## [EXERCISE BRIEF]
The line containing "Instruction: Click the Save button" and every line after it to the end of the records: set those down exactly, without any pictures.

## [Collected data]

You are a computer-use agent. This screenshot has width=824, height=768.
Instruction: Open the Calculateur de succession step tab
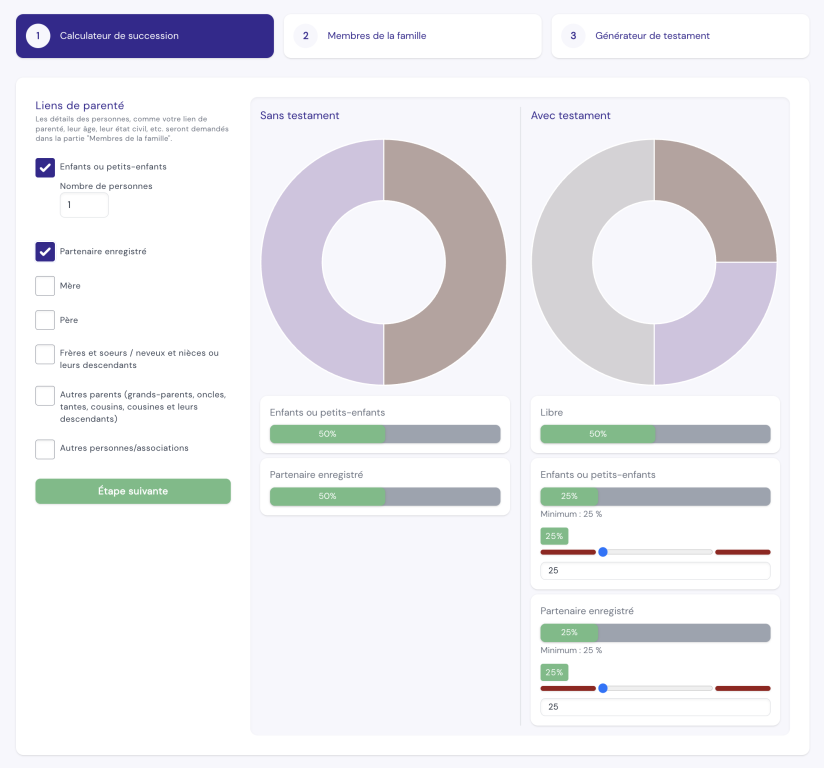[144, 36]
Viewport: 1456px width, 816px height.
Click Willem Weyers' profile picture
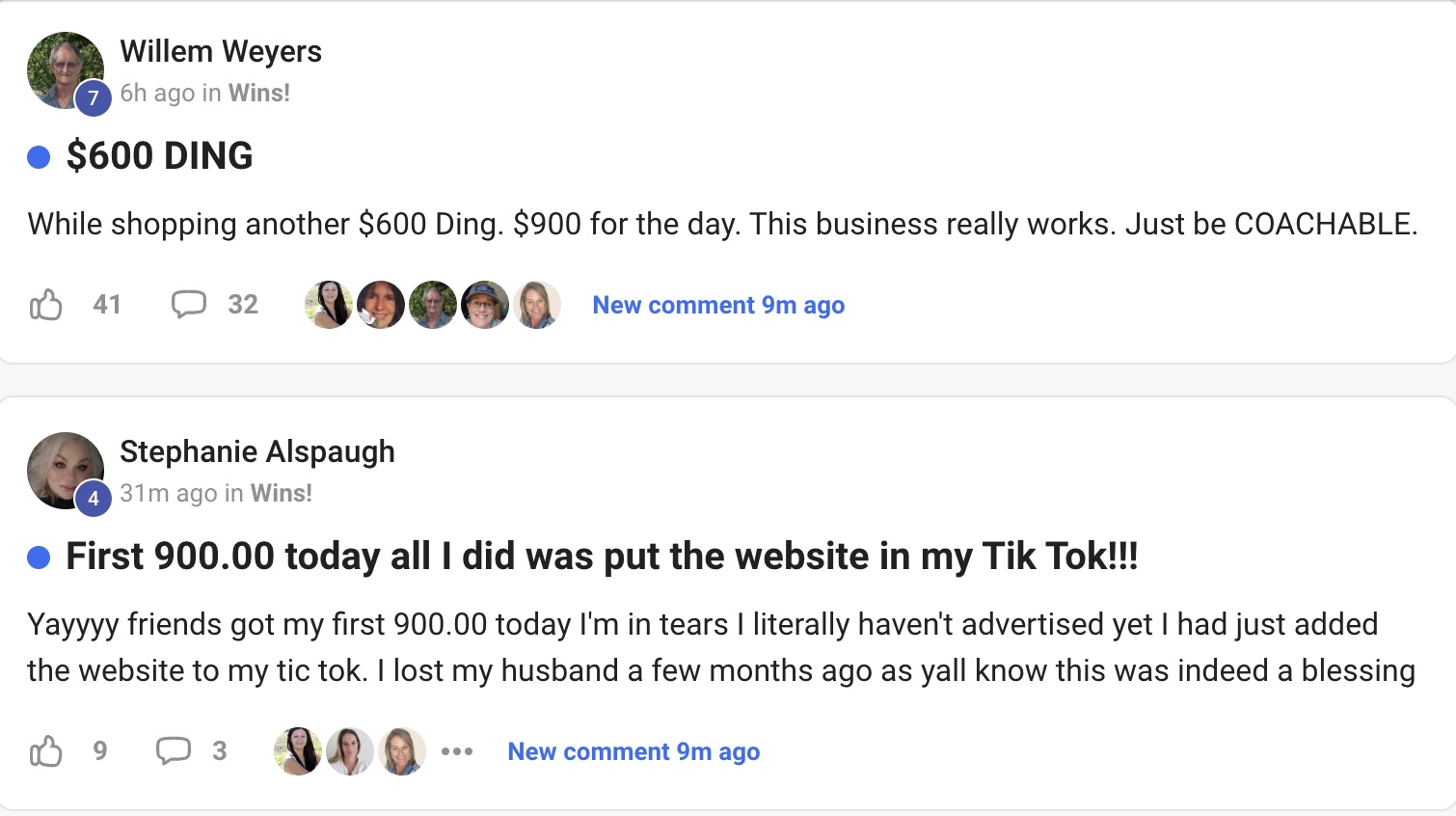tap(65, 70)
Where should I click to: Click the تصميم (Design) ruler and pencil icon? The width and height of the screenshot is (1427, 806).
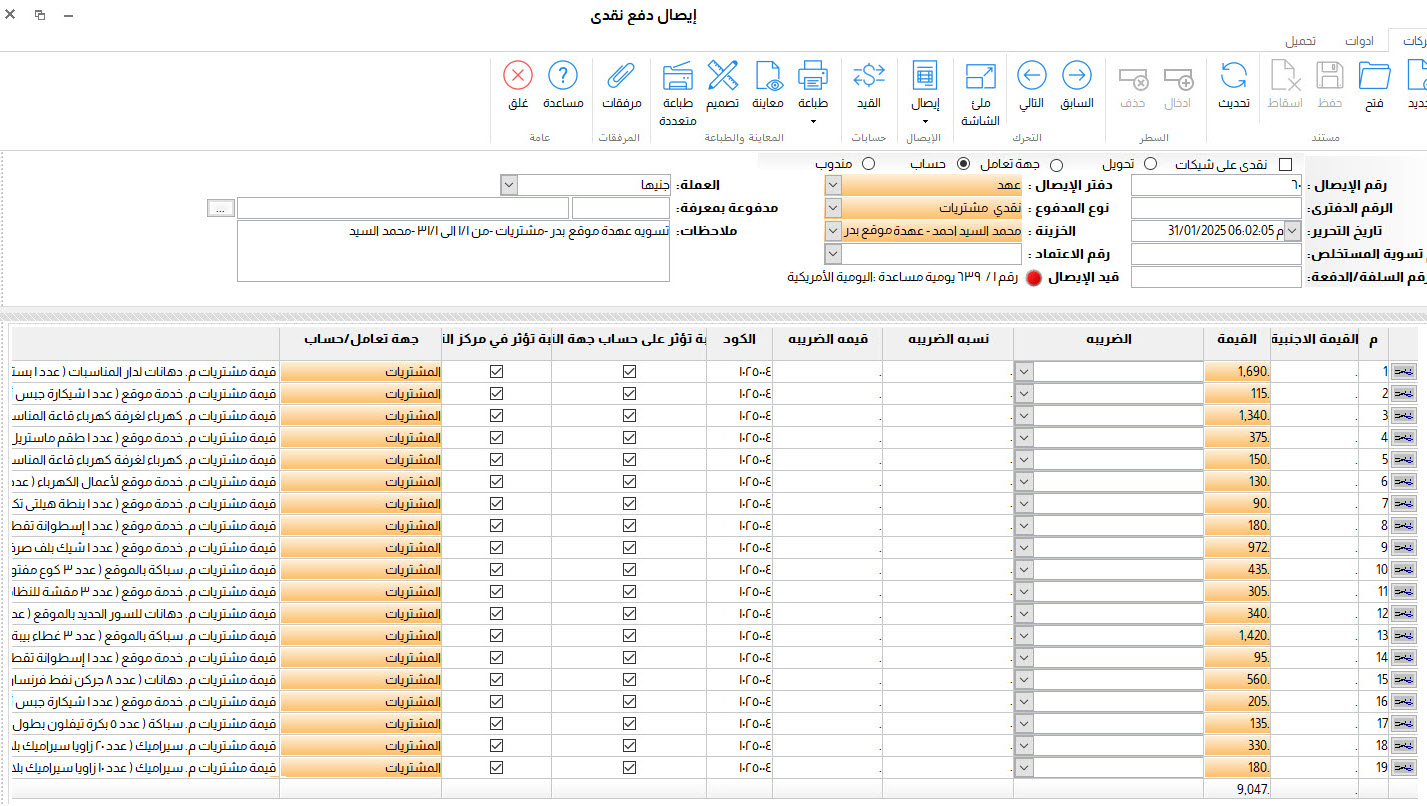pyautogui.click(x=722, y=76)
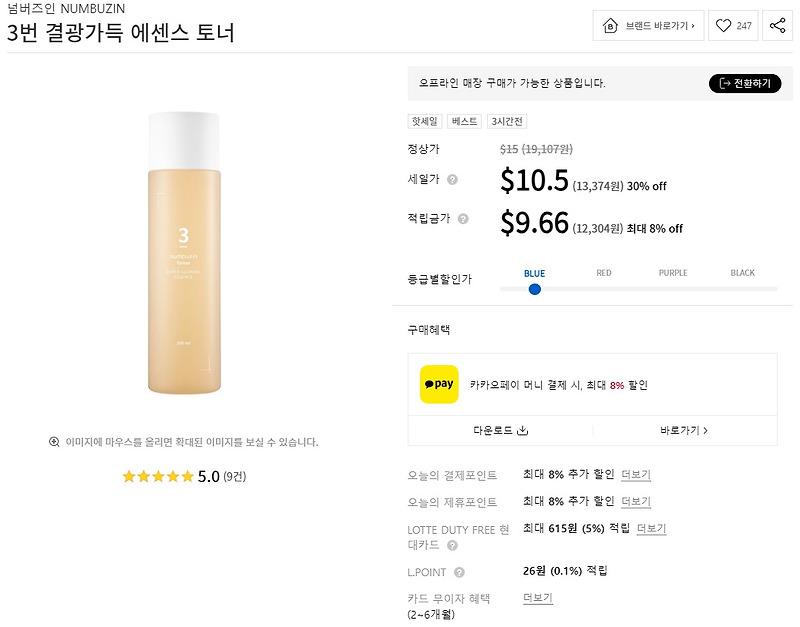Select the RED membership grade
Image resolution: width=800 pixels, height=627 pixels.
pos(604,273)
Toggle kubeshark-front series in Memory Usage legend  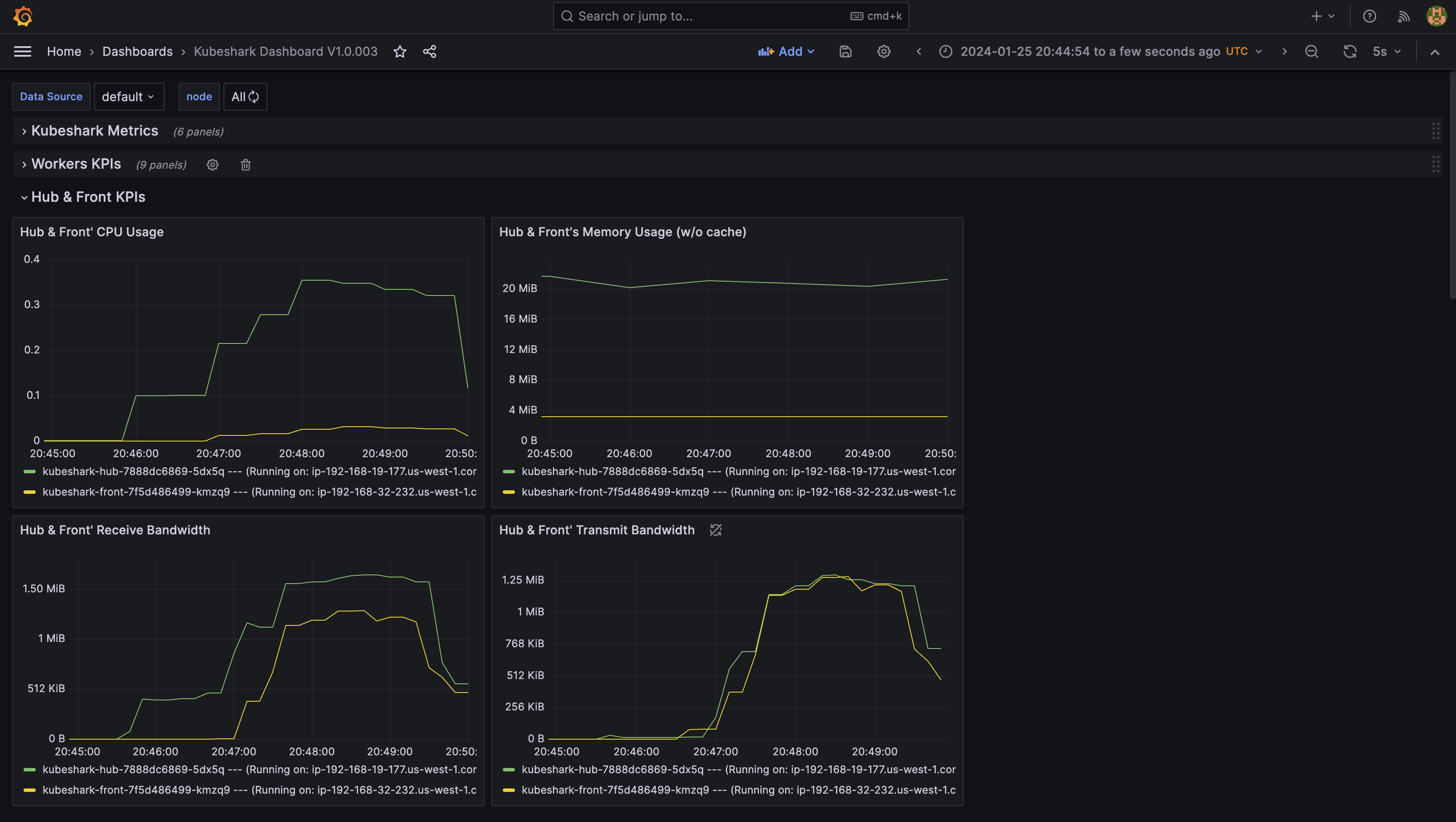coord(729,492)
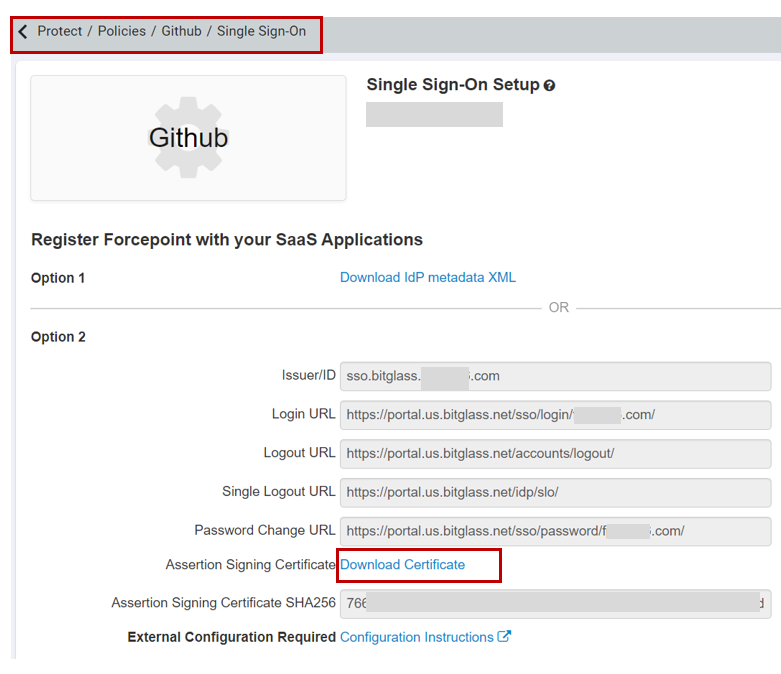The image size is (781, 674).
Task: Download the IdP metadata XML file
Action: tap(428, 277)
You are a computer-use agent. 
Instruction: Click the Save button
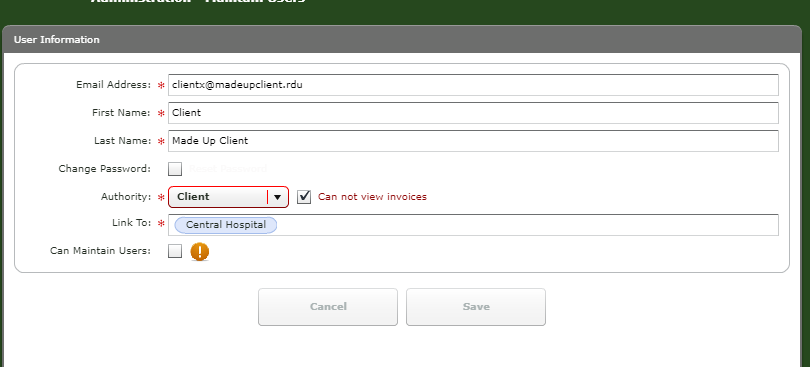pos(476,307)
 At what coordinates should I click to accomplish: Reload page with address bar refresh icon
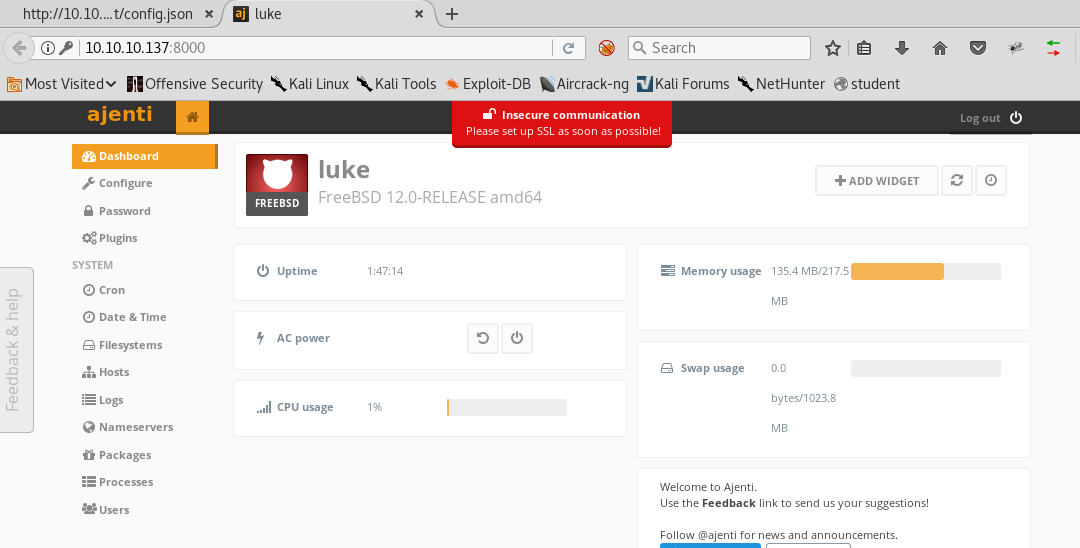point(568,48)
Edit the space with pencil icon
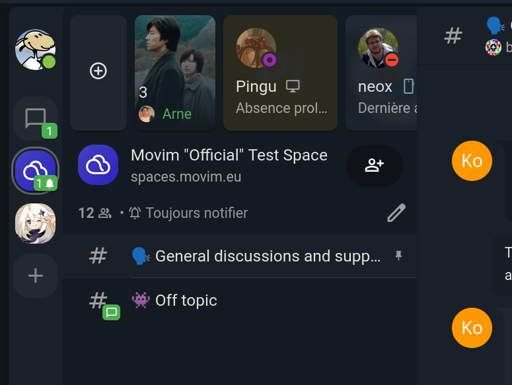The image size is (512, 385). coord(396,213)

## [COMPLETED TASK]
Instruction: Click the Save button
pos(476,307)
 At what coordinates should I click to accomplish: Reload page with address bar refresh icon
point(568,48)
Edit the space with pencil icon
The image size is (512, 385). coord(396,213)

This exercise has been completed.